Some of you interested in Graphic Justice may also be interested in this Tintin symposium at UCL. The link to their CFP is below, and they are interested in (but not limited to) the following possible themes: 
  • Tintin and HergĂ©
  • Tintin and comic book history
  • Tintin and detective fiction
  • Tintin and the adventure story
  • Tintin in translation
  • Censorship of Tintin
  • Tintin’s spinoffs
  • Tintin in adaptations
  • Tintin in films
  • Tintin fan culture
  • Tintin and geography
  • Tintin and travel
  • Tintin as cultural phenomenon
  • Travel and colonialism
  • Treatment of race in Tintin
  • Snowy as sidekick
  • Animal welfare
  • EcoTintin
  • Tintin and gender
  • Tintin and masculinity; homosocial relations
  • Tintin in criticism

16 October 2013

Comics and Pedagogy (and Rock Music)--A Chris Boge Guest Post

Dear All,

I've just had an article published in a journal edited by the Austrian government that may be of interest to you for several reasons. Although the journal's title translates as Media Impulse: Contributions to Media Pedagogy, in my article on 'Visualizing Histories and Stories' I touch on topics located in the field of law and the humanities that cannot be understood without contextualisation (e.g. vigilantism, justice, fascism, crime). Moreover, those of us working with students may benefit from a pedagogical perspective on and close reading of (excerpts from) classic graphic novels like Watchmen and Maus -  at least if we intend to take the first part of the compound Graphic Justice as seriously as the second. There are reasons why (reading and teaching) graphic fiction differs from (reading and teaching) other cultural products, such as e.g. novels and films, and in my article I'm trying to briefly highlight what makes (reading and teaching) graphic novels (a) unique (experience) (e.g. simultaneity) as well as what are the features graphic novels share in common with other forms of storytelling (e.g. plot structures). Having said all that, it's an article, not a book - there was a word limit which I exceeded :-) Here's the link to theonline version.

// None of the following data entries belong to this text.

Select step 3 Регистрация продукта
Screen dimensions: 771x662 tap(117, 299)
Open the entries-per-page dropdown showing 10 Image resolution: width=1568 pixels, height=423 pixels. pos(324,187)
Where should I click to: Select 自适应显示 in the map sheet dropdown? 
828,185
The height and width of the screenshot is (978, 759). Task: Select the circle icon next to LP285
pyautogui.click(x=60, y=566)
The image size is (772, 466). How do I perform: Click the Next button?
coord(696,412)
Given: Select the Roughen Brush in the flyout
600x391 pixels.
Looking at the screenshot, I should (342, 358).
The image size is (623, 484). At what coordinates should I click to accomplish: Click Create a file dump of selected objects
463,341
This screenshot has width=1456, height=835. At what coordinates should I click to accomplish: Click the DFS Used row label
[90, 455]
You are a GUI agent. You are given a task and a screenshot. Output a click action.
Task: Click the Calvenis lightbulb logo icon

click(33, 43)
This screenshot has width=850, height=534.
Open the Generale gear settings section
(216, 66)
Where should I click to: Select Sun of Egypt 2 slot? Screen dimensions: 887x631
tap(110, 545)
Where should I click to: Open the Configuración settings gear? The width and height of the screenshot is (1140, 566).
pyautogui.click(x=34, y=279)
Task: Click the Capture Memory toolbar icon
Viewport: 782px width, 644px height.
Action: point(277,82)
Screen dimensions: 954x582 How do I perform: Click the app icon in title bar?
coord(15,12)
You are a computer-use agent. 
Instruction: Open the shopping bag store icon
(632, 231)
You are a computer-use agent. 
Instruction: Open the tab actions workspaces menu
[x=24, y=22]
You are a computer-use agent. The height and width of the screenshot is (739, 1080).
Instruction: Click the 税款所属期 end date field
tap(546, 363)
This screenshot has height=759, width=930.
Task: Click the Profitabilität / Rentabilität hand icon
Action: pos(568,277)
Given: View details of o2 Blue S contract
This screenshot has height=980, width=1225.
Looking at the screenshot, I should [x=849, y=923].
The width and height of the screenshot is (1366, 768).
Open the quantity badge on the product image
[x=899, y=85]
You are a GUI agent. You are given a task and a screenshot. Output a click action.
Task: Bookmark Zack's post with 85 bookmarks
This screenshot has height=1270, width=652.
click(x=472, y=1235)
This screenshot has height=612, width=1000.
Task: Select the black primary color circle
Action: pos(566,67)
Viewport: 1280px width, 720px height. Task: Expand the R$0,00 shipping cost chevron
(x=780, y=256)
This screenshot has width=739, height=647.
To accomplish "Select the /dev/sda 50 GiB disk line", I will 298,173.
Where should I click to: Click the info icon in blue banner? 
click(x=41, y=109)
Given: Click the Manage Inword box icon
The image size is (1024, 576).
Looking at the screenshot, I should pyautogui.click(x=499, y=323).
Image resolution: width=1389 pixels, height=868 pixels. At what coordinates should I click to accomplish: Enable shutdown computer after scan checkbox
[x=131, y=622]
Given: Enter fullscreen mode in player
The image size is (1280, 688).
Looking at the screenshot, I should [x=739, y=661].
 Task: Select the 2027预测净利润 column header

Secondly, I've written and released a rock song that is as much the result of international cooperation as of interdisciplinary thinking. As I'm sure you will notice, the lyrics of the song were inspired by the papers I gave at Birkbeck and St Mary's. "Superheroes" was recorded, mixed and mastered in Cologne, Los Angeles, and Atlanta, GA. It seems to me that many people think that academics are boring people who, somewhat belatedly, set out to analyze cultural products created by artists. I believe that is a misconception, and in a way "Superheroes" proves that the thesis can be turned on its head: In this case, a cultural product came into existence after someone had done research on a topic in a specialized academic field (law and culture). Below you'll find links to CD Baby and iTunes, "Superheroes" should also be on amazon, spotify etc. by now. If you like what you hear, drop me a line and I'll send you the song for free. 

All best, Chris.

3 October 2013

Comica Fesital / Transitions Symposium 2013

Those of you interested in comics studies generally may find this free one-day event at Birkbeck very exciting. It's the fourth 'Transisions' comics symposium, which promotes new research and multi-disciplinary academic study of comics/comix/manga/bande dessinée and other forms of sequential art. Book your place and come along on 26 October and be inspired and challenged!


And here's some more details for y'all: 

Keynote: Dr. Ann Miller (University of Leicester, joint editor of European Comic Art)
Respondent: Dr. Roger Sabin (Central St. Martins, University of the Arts London)
Booking: Attendance is free but registration is essential. To book a place email the Transitions team at transitions.symposium@gmail.com.
Transitions is part of Comica, the London International Comics Festival
Event description: "Transitions is currently the only regular academic comics event based in London. The symposium provides a platform where different perspectives and methodologies can be brought together and shared. As an event devoted to promoting new research into comics in all their forms the symposium provides a forum for research from postgraduate students and early career lecturers. Comics studies occupy a unique multi-disciplinary middle-space, one that encourages cross-disciplinary pollination and a convergence of distinct knowledges: literary and cultural studies, visual arts and media, modern languages, sociology, geography and more. By thinking about comics across different disciplines, we hope to stimulate and provoke debate, to address a wide spectrum of questions, to map new trends, and to provide a space for dialogue and further collaboration to emerge."